Что именно такой человек является истинным человеком, обретающим свою сущность благодаря своей разумной душе, — прежде всех показал платоновский Сократ в беседе с красавцем Алкивиадом, сыном Клиния. Приняв этот принцип, [Эпиктет] учит тех, кто прислушивается к нему, посредством какого образа жизни и с помощью каких дел такой человек способен достичь своего совершенства. Ибо подобно тому как наше тело, выполняя согласованные с природой движения, управляется благодаря им и становится сильнее, точно также и наша душа с помощью согласованных с природой действий приводит свою сущность в соответствующее природе состояние. Но нисколько не помешает чтению этих наставлений, но даже, пожалуй, будет необходимым, прежде чем мы шаг за шагом будем вести наш рассказ, наперед объяснить и показать принятый Эпиктетом принцип, состоящий в том, что человек, являющийся истинным человеком, — это разумная душа, пользующаяся своим телом как инструментом. Ибо Эпиктет, предоставляя обозрению подобающие и свойственные такому человеку действия, побуждает и призывает своих последователей к тщательному их познанию и совершению, дабы с их помощью, как я уже сказал, мы совершенствовали нашу собственную сущность. А то, что это есть истинный человек, [Эпиктет] не доказывает, а как я сказал, принимает как исходный принцип.

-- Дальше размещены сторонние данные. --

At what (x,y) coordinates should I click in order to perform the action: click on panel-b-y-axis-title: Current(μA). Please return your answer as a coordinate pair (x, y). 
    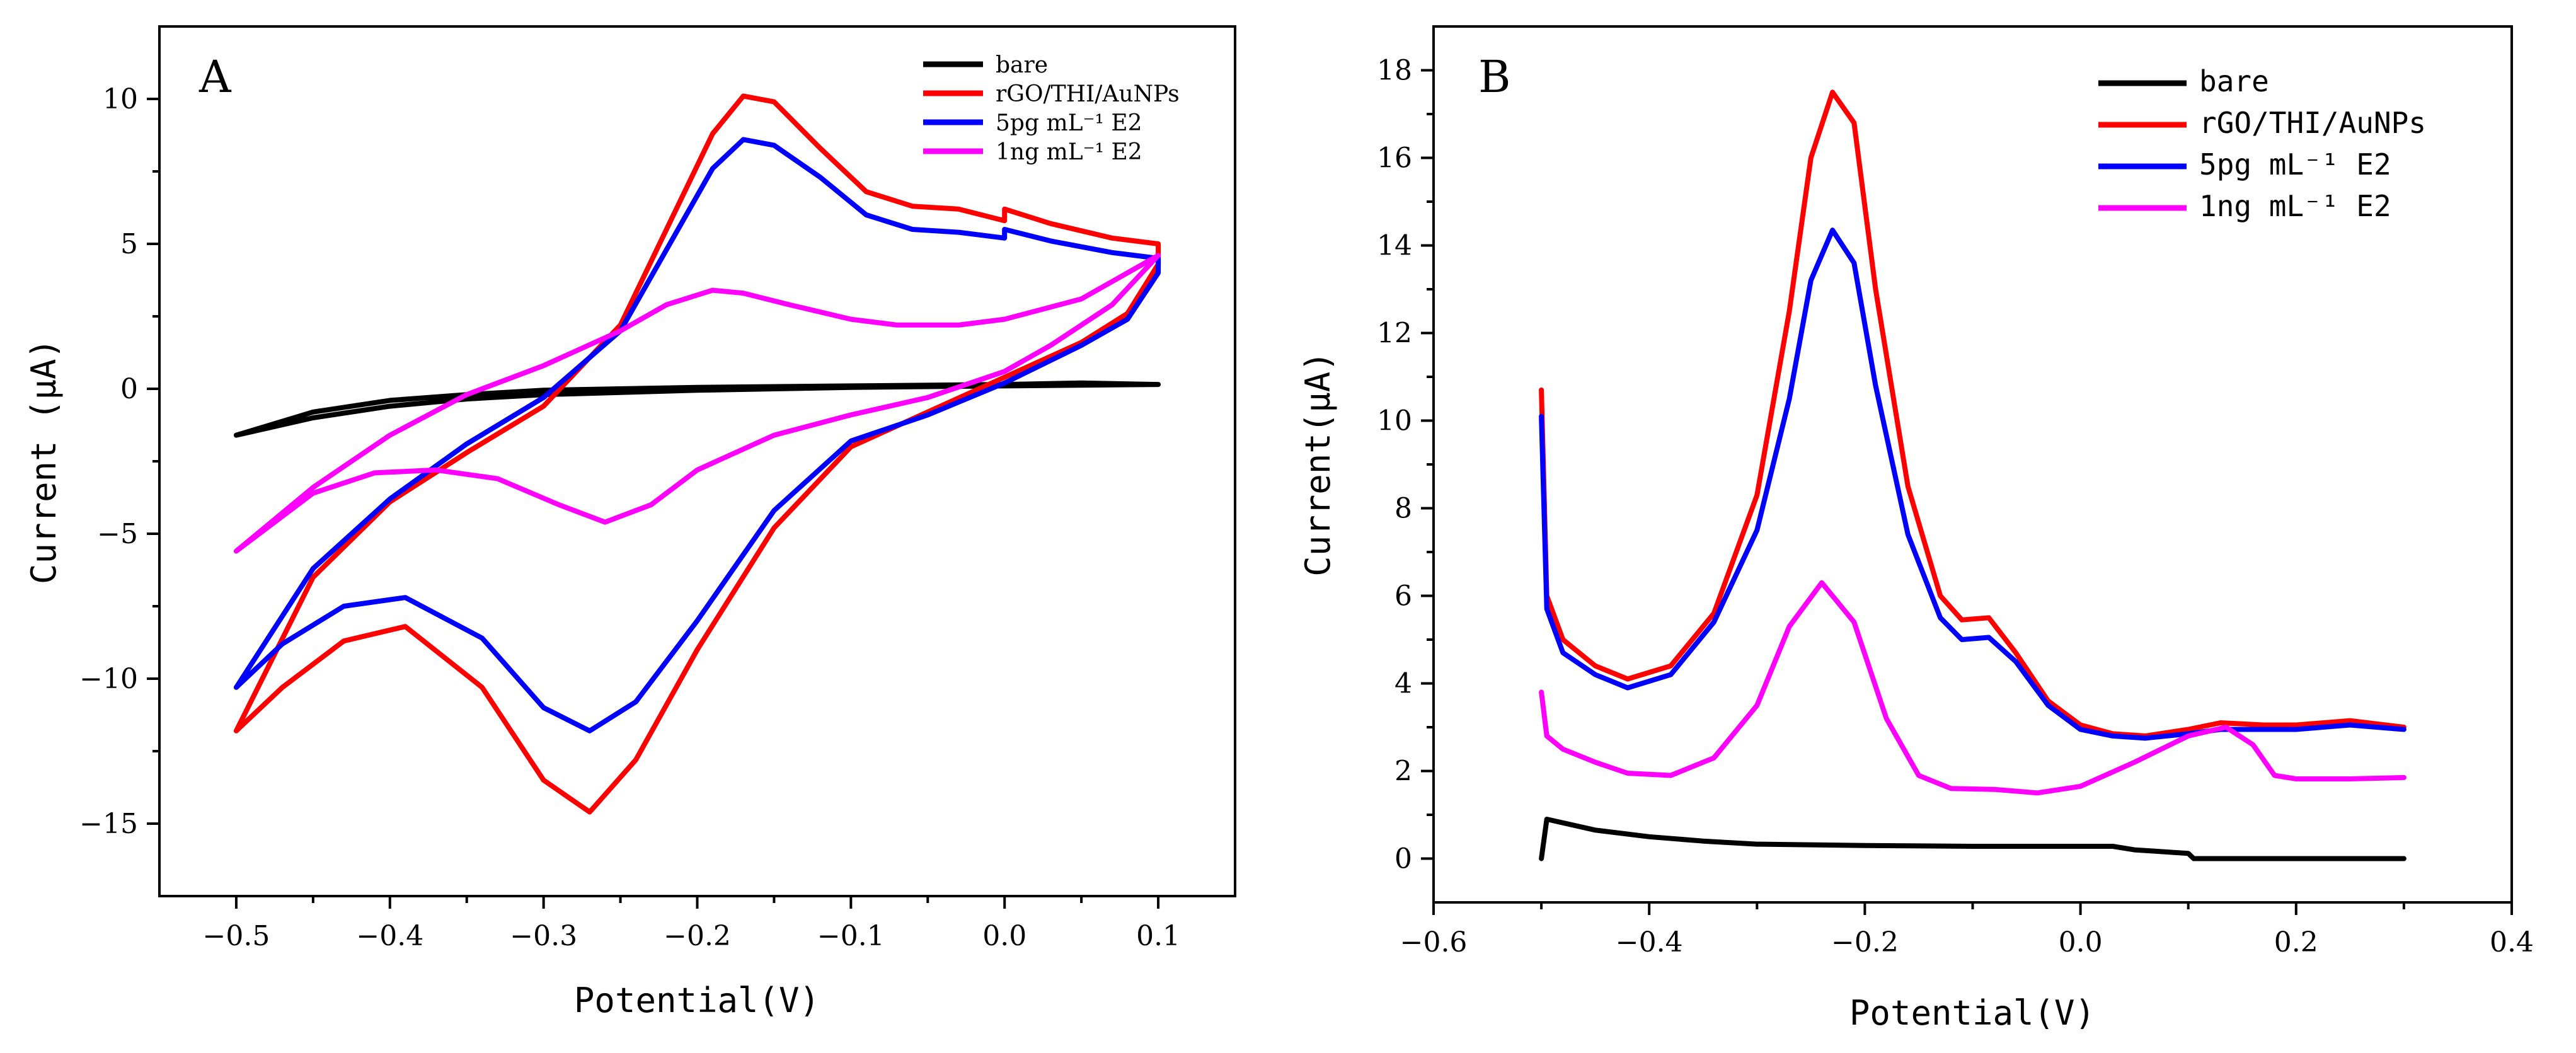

Итак, Сократ, позаимствовав пример из самой очевидности, а именно, что человек в своем труде пользуется разумом точно так, как он пользуется своей рукой,[52] и присовокупив к этому, что то, что пользуется — это одно, а то, чем пользуется — это другое, а именно инструмент, вывел заключение, что человек есть начало, пользующееся своим телом как инструментом. А пользуется своим телом как инструментом и в ремеслах, и в других действиях не что иное, как разумная душа. Затем, опять взяв из уже сказанного, что начало, пользующееся своим телом, повсеместно правит тем, чем пользуется, методом разделения,[53] делает следующий вывод, говоря, что человек неизбежно должен быть либо своей душой, либо своим телом, либо одновременно и тем и другим. Итак, если человек управляет своим телом, а его тело не управляет собой, то явствует, что человек не есть тело. Однако он не является по той же самой причине одновременно и тем и другим. Ведь если человек управляет своим телом, а тело не управляет собой, то управляющее начало не может одновременно быть и тем и другим. Но в целом, если тело само по себе неподвижно и мертво, а наша душа представляет собой движущее начало, и если даже в ремеслах мы видим, что движение придает ремесленник, а в движение приводятся ремесленные инструменты, то ясно, что наше тело по отношению к нашей душе занимает положение инструмента. Следовательно, душа есть человек, и желающий заботиться о человеке пусть заботится о разумной душе, и пусть постоянно проводит время рядом со свойственными ей благами. Ибо тот, кто заботится о нашем теле, заботится не о человеке и в действительности не о нас, а лишь об инструменте. А кто печется о деньгах и тому подобном, заботится не о человеке и не об инструменте, принадлежащем человеку, а о том, что прислуживает его инструменту.